The Parent Playbook — Interactive Theater Addresses Parent-Teen Conflict


by Bharat Sampathi, BA, Eun Kyung Joanne Lee, MD & Rona Hu, MD

A perpetual battle persists between adolescents and parents in many households; two parties struggling to maintain an uneasy truce over school, relationships, cultural identity, and more. Misunderstandings and arguments are common, some gradually resolving over time as the teen matures, but some becoming deep-seated or even escalating. If you’ve ever wished you could press the “pause” button on one of these battles, then “rewind and replay” and communicate better this time, we hear you.  A new studio-produced video series, Parent Playbook, produced by Stanford’s CHIPAO (Communication Health Interactive for Parents and Others) uses role-playing to help parents foster deeper and meaningful relationships with their children.

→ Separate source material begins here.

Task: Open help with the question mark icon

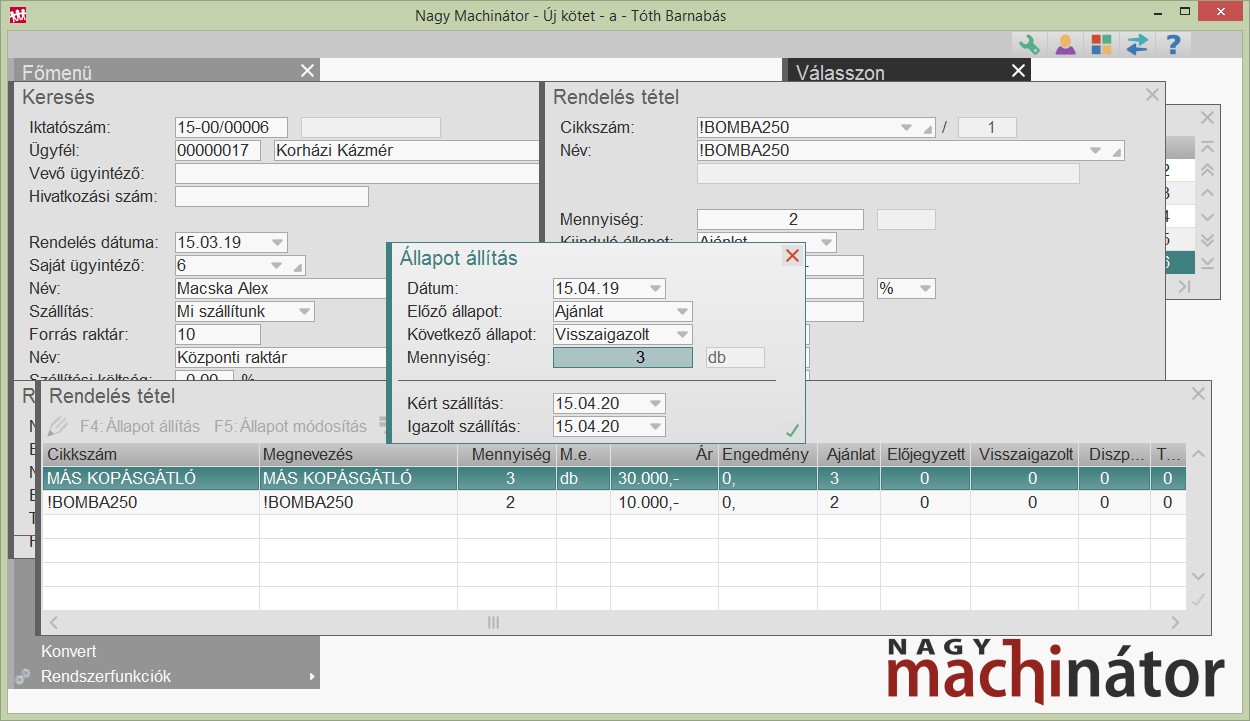Action: click(x=1173, y=45)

Psychiatrist Dr. Rona Hu gives Amia Nash, a Stanford Health intern, a hug as they perform a skit about conflict over school grades at Jane Lathrop Middle School in Palo Alto, Calif., on Monday, March 21, 2016. In response to suicides in Palo Alto, a group of Asian-American mental health professionals staged skits to help Asian-American parents communicate with their teenager on issues such as school, dating, abusive behavior and health. (Courtesy: Jim Gensheimer/Bay Area News Group)

From 2009 to 2015, teenagers in the Palo Alto community experienced two separate suicide clusters (defined as three or more completed suicides within a short period of time or geographic proximity). A concerning theme arose: Asian-American males disproportionately represented the ethnic make-up of those who died by suicide. After the second suicide cluster, the Stanford Center for Youth Mental Health and Wellbeing conducted a set of focus groups with Asian and non-Asian parents and teens to better understand the harmful stressors and barriers contributing to suicidal ideations in youth.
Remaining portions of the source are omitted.